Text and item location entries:
-=-=-=-=-

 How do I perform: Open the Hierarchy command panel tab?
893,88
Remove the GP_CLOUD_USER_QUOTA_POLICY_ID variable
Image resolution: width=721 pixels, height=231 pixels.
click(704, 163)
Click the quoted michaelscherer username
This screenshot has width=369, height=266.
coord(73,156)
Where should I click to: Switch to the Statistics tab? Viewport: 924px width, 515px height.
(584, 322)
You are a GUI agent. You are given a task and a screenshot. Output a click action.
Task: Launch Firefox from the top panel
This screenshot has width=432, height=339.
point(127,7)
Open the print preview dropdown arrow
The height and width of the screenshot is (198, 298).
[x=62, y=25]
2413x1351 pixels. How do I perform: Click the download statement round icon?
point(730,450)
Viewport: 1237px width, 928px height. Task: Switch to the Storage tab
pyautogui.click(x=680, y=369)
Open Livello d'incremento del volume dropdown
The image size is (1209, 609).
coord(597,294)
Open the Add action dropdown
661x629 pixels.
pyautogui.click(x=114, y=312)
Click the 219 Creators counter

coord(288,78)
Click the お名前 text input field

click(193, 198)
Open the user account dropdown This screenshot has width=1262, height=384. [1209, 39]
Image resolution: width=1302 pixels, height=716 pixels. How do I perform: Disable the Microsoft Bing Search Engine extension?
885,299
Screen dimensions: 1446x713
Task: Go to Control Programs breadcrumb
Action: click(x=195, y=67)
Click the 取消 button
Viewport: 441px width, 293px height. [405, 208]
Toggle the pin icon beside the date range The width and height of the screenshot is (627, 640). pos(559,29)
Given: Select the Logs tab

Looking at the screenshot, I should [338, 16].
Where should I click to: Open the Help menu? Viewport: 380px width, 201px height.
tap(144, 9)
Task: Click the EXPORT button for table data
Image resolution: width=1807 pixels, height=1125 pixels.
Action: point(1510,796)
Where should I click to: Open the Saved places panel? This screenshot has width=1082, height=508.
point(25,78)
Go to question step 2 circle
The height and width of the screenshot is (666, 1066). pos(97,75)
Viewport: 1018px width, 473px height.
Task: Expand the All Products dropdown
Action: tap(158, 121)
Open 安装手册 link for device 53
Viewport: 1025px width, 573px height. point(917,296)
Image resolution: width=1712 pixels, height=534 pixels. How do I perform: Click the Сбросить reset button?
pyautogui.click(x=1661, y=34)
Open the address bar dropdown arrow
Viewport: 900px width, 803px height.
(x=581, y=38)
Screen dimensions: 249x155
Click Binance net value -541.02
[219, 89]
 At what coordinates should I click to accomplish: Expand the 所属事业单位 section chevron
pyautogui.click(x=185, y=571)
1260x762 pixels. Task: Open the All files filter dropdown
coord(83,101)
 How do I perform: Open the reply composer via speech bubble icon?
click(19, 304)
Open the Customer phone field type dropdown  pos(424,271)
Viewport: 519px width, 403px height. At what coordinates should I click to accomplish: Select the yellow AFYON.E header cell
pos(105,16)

-=-=-=-=-

Reproduce all the items above line for line, without changing a single character.

 How do I perform: Open the Hierarchy command panel tab?
893,88
Remove the GP_CLOUD_USER_QUOTA_POLICY_ID variable
Image resolution: width=721 pixels, height=231 pixels.
click(704, 163)
Click the quoted michaelscherer username
This screenshot has width=369, height=266.
coord(73,156)
Where should I click to: Switch to the Statistics tab? Viewport: 924px width, 515px height.
(584, 322)
You are a GUI agent. You are given a task and a screenshot. Output a click action.
Task: Launch Firefox from the top panel
This screenshot has width=432, height=339.
point(127,7)
Open the print preview dropdown arrow
The height and width of the screenshot is (198, 298).
[x=62, y=25]
2413x1351 pixels. How do I perform: Click the download statement round icon?
point(730,450)
Viewport: 1237px width, 928px height. Task: Switch to the Storage tab
pyautogui.click(x=680, y=369)
Open Livello d'incremento del volume dropdown
The image size is (1209, 609).
coord(597,294)
Open the Add action dropdown
661x629 pixels.
pyautogui.click(x=114, y=312)
Click the 219 Creators counter

coord(288,78)
Click the お名前 text input field

click(193, 198)
Open the user account dropdown This screenshot has width=1262, height=384. [1209, 39]
Image resolution: width=1302 pixels, height=716 pixels. How do I perform: Disable the Microsoft Bing Search Engine extension?
885,299
Screen dimensions: 1446x713
Task: Go to Control Programs breadcrumb
Action: click(x=195, y=67)
Click the 取消 button
Viewport: 441px width, 293px height. [405, 208]
Toggle the pin icon beside the date range The width and height of the screenshot is (627, 640). pos(559,29)
Given: Select the Logs tab

Looking at the screenshot, I should [338, 16].
Where should I click to: Open the Help menu? Viewport: 380px width, 201px height.
tap(144, 9)
Task: Click the EXPORT button for table data
Image resolution: width=1807 pixels, height=1125 pixels.
Action: point(1510,796)
Where should I click to: Open the Saved places panel? This screenshot has width=1082, height=508.
point(25,78)
Go to question step 2 circle
The height and width of the screenshot is (666, 1066). pos(97,75)
Viewport: 1018px width, 473px height.
Task: Expand the All Products dropdown
Action: tap(158, 121)
Open 安装手册 link for device 53
Viewport: 1025px width, 573px height. point(917,296)
Image resolution: width=1712 pixels, height=534 pixels. How do I perform: Click the Сбросить reset button?
pyautogui.click(x=1661, y=34)
Open the address bar dropdown arrow
Viewport: 900px width, 803px height.
(x=581, y=38)
Screen dimensions: 249x155
Click Binance net value -541.02
[219, 89]
 At what coordinates should I click to accomplish: Expand the 所属事业单位 section chevron
pyautogui.click(x=185, y=571)
1260x762 pixels. Task: Open the All files filter dropdown
coord(83,101)
 How do I perform: Open the reply composer via speech bubble icon?
click(19, 304)
Open the Customer phone field type dropdown  pos(424,271)
Viewport: 519px width, 403px height. At what coordinates should I click to accomplish: Select the yellow AFYON.E header cell
pos(105,16)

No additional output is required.